▶ [PASSAGE TO READ]

How does the Mental Capacity Act define restraint?
The MCA says that someone is using restraint if they:
- Use force – or threaten to use force – to make someone do something they are resisting, or
- Restrict a person’s freedom of movement, whether they are resisting or not.
This means that, for example, the locked front door is a restraint that applies to an individual if that person does not have access to the door code or a key. It covers medication prescribed to alter someone’s mood or reduce aggression. Very often this is entirely in the person’s best interests, but it is a restraint and must be treated as such. All restraint must be recognised and examined, to make sure it fits the conditions below.
What extra conditions must be met for restraint to acquire protection from liability?
Any action intended to restrain a person who lacks capacity will not be protected from liability unless it meets the best interests conditions, above, and also:
- The person taking action must reasonably believe that restraint is necessary to prevent harm to the person, and
- The amount or type of restraint used, and the length of time it lasts, must be a proportionate response to the likelihood of that harm to the person, and how serious it would be for them.
Records must show, simply and clearly, how these were decided upon.
When might restraint be necessary?
Anybody considering restraining someone lacking capacity must, of course, have recorded reasons for thinking that the person does lack capacity to decide to do as they wish in a specific situation.
In an emergency, if a person is acting erratically or in a way that makes you suspect perhaps for the first time they lack capacity for a certain decision, it is both lawful and right to restrain them, as briefly and as little as possible, to stabilise the situation enough that their capacity can be assessed. In this situation, act first and record your decision-making as soon as possible. It would never be right to stand back while an elderly person in their dressing gown is determined to leave at midnight, despite what anyone says, because they have a fixed belief that they are late for school. In this example, it is reasonable to believe the person lacks capacity for the decision since they are not able to understand, or use, the information that they are 82 and that it is midnight. Always test your actions against ‘necessary and proportionate’, above, and record them in these terms.
Is it lawful to restrain someone to prevent harm to someone else?
There is little specific guidance on this but see ‘how should care plans that include covert medication be recorded and reviewed?’, below. The MCA is focused entirely on harm to the person, but there is a defence in common law if you need to restrain a person to prevent harm to others. Just like the MCA, the intensity of the restraint and how long it is used for must be proportionate to the potential likelihood and seriousness of that harm to others.
Sometimes, staff need to restrain someone lacking capacity frequently, to prevent harm to others, and you cannot find and remedy the triggers that lead to the need for restraint. If this happens, senior staff must discuss urgently with the commissioners or GP whether the person should be considered for detention under the Mental Health Act 1983, to find ways to lessen the distress leading to such dangerous behaviour.

▶ [LISTED RECORDS]
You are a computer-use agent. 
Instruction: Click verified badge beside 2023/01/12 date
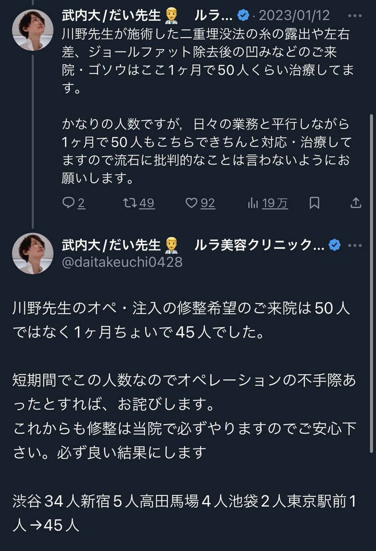point(243,16)
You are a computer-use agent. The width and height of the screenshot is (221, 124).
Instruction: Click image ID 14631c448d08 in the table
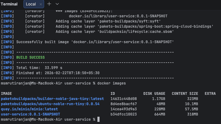click(123, 99)
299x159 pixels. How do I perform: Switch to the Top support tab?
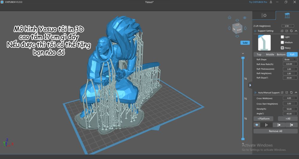(259, 54)
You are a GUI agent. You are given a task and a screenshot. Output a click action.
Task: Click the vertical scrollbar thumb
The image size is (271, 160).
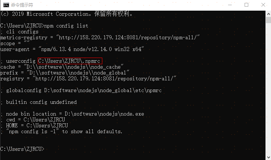[x=268, y=20]
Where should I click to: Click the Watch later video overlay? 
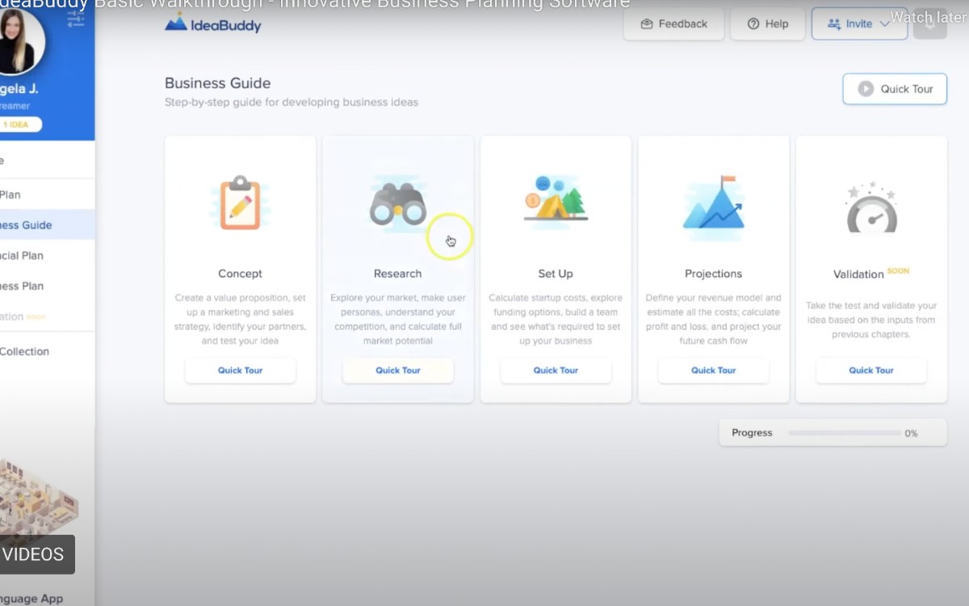(x=927, y=17)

▶ [WHAT YOU ARE ASKED TO DO]
Please repeat the passage on restraint word for word, starting with "In an emergency, if" and going on through "in these terms.". The entries have no connection to the passage on restraint.

▶ [RESULT]
In an emergency, if a person is acting erratically or in a way that makes you suspect perhaps for the first time they lack capacity for a certain decision, it is both lawful and right to restrain them, as briefly and as little as possible, to stabilise the situation enough that their capacity can be assessed. In this situation, act first and record your decision-making as soon as possible. It would never be right to stand back while an elderly person in their dressing gown is determined to leave at midnight, despite what anyone says, because they have a fixed belief that they are late for school. In this example, it is reasonable to believe the person lacks capacity for the decision since they are not able to understand, or use, the information that they are 82 and that it is midnight. Always test your actions against ‘necessary and proportionate’, above, and record them in these terms.